Summer has, nominally, arrived and with it comes festival season. The ongoing climate catastrophe is on many people’s minds when it comes to planning summer holidays—flying long distances is inherently unsustainable and stay-cations are increasingly encouraged. But how sustainable is the festival economy?

Tent cities emerge from remote British fields; mounds of rubbish and recycling are left over at the end of a hectic, debauched weekend. Diesel generators are often used to provide electricity; drinking water has to be transported to the festival site. Temporary toilets tend to be used instead of traditional plumbing, which often utilise chemicals and require complicated transportation and disposal methods. It’s estimated that the U.K. festival industry produces around 23,500 tonnes of waste annually, which equates to 2.8 kg per person per day. The total carbon emissions, excluding travel, for the industry comes to an estimated 19,778 tonnes.

Glastonbury, the largest and most famous of the British festivals, descends on Somerset this weekend, with around 135 thousand ticket-holders on top of several thousand staff and volunteers. In many ways, Glastonbury is setting a prime example of how to be sustainable. Since 2004, all food and drink has been sold in wood and paper packaging—they have now also banned single-use plastics.

This year Glastonbury is also prioritising clean energy, as stated on the festival’s website, “In 2010 Worthy Farm installed 1,500 square meters of solar panels on the roof of the cattle shed. The 1,316 roof-mounted solar panels makes this one of the largest privately owned solar photovoltaic systems in the country.” An entire area of the site, The Green Fields, which includes the 1,000-capacity Croissant Neuf stage, is run purely on solar and wind power. This year, single-use plastic drinks bottles will be unavailable at the festival. They also have over 1,200 “eco-friendly compost toilets” which yield “over 500 tonnes of horticultural compost every year.”

But the organisers can only do so much. Festival-goers are encouraged, for instance, to use biodegradable glitter, as conventional glitter is a micro-plastic pollutant, but there are no active restrictions. They are, politely, asked to use the toilets provided and dispose of cigarette butts responsibly, in an effort to reduce water pollution and land contamination—of course, these standards are difficult to enforce throughout the duration of the festival across the 900 acres site.

While people are encouraged to travel to Glastonbury by coach in an effort to reduce carbon emissions and traffic on the rural roads, the website does also note how to arrive by air. They include a link to Winding Lake (previously Fly Glastonbury), an enterprise that provides guests with chartered helicopter flights and hotel accommodation.

□ □ □

- **EXERCISE 1**
In the festival article, why are festival-goers encouraged to use biodegradable glitter? Answer in one to three sentences.
- **EXERCISE 2**
Go on with the festival article after its last sentence, which mentions the helicopter flights and hotel accommodation offered by Winding Lake.
These rows were taken from a separate source and are unrelated to the festival article.

□ □ □

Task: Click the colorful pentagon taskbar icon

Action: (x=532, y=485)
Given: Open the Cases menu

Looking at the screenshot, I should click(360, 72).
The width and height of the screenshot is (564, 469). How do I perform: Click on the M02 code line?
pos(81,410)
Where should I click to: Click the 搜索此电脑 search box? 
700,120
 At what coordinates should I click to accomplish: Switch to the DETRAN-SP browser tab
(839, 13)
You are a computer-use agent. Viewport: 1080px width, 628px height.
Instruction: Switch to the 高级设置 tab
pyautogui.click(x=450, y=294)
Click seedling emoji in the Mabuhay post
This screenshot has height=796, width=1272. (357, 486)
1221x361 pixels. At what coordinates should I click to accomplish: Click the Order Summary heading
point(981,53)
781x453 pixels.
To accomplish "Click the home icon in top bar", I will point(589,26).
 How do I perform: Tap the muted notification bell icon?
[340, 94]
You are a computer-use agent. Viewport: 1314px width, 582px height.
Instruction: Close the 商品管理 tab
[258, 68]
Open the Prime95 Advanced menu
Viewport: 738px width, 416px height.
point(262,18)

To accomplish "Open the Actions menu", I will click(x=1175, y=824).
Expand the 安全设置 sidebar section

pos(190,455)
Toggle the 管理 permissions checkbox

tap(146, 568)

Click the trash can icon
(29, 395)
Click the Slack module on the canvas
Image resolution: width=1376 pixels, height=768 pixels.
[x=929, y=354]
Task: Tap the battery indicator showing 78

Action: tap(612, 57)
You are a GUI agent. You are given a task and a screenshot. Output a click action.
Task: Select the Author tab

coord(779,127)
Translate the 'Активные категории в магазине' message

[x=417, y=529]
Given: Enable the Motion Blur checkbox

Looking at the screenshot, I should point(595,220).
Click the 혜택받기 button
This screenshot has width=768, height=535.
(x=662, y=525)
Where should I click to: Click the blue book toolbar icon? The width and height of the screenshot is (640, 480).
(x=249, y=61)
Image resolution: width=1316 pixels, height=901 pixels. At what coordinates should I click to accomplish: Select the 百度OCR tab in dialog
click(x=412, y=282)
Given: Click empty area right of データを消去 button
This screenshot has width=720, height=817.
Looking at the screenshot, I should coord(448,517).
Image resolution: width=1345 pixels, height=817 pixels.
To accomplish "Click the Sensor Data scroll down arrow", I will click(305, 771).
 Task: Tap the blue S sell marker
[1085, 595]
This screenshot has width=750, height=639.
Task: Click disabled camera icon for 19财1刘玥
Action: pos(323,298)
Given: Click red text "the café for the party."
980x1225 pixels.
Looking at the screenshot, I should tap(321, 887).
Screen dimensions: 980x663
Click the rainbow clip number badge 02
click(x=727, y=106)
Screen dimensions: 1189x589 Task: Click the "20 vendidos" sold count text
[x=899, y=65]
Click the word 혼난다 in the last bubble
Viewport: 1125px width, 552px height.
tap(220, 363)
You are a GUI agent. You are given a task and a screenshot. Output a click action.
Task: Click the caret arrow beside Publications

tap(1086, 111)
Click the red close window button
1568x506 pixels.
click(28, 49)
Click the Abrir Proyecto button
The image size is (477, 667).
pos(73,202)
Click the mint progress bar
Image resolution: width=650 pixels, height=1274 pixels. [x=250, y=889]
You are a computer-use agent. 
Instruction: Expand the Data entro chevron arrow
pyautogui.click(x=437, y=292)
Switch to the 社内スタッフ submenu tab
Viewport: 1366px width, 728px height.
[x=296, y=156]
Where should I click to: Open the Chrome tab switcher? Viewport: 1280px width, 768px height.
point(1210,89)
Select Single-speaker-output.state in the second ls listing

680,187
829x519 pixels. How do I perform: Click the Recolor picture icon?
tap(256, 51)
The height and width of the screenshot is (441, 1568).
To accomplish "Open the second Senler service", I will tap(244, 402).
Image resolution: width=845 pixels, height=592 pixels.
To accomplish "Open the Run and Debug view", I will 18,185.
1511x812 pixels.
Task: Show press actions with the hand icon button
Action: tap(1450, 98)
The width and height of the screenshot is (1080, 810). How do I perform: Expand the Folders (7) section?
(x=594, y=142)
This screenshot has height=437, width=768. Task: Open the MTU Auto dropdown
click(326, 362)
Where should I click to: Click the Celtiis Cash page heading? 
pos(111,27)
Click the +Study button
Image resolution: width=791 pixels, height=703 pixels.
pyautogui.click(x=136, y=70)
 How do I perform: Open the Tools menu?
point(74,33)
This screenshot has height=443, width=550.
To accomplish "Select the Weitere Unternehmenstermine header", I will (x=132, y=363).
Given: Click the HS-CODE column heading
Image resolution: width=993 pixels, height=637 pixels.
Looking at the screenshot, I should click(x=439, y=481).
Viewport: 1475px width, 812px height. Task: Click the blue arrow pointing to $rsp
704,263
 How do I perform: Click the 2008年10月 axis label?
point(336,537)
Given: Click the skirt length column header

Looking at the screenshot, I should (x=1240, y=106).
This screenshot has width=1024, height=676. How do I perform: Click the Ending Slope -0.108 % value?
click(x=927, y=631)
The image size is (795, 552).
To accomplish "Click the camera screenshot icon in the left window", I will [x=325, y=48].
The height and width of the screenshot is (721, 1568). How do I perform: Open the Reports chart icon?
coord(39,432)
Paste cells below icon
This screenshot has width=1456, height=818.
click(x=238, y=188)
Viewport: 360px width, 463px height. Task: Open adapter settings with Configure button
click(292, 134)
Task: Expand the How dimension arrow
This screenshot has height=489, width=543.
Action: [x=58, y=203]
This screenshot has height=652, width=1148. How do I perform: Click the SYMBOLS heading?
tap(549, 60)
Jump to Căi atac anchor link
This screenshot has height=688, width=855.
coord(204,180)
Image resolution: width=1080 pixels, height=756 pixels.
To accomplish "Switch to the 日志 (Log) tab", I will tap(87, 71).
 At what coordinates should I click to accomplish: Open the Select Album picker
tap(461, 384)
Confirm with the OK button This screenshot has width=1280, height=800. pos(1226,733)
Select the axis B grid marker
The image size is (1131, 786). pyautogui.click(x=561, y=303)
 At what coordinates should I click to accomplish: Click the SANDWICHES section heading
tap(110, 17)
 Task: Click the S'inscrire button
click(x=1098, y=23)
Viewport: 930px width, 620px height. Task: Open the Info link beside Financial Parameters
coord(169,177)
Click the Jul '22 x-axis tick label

□ □ □

- **WRITTEN ANSWER 1**
Festival-goers are encouraged to use biodegradable glitter because conventional glitter is a micro-plastic pollutant. This is only encouraged, though, and there are no active restrictions on it.

- **WRITTEN ANSWER 2**
And what of the festival wardrobe? The rise of fast fashion is environmentally disastrous—cheap outfits bought in haste and worn once, twice, then discarded. Vintage clothing and charity shops should be encouraged, too, but festivals like Bestival, who encourage fancy dress and themed outfits, complicated matters.

Love Your Tent is an international campaign that encourages people to invest in high-quality tents and to reuse them year after year, instead of buying cheap ones and abandoning them at the end of a weekend. This is in no way enforced, though. And this typifies the problem with making festivals more sustainable: it requires investment, effort and compromise, both on the part of the festival and the consumers. Festivals are meant to be a time to let loose, to leave the outside world behind. People don’t want to be thinking about politics or about climate catastrophe—at the end of a heavy weekend, they just want to go home.

Disposable products make life easier while effective recycling schemes take effort and thought. A truly sustainable festival requires a lot of work, the sheer scale of Glastonbury actually helps the festival in implementing the policies outlined above while smaller, newer festivals aren’t able to do the same. As with many issues of sustainability, it comes down to cost—and raising costs affects accessibility. True sustainability means changing minds and changing habits, not merely implementing policy. Large scale change is needed within the industry and many festivals are committed to green policies in the next decade. The truth is, festivals can be green—as green as you want them to be.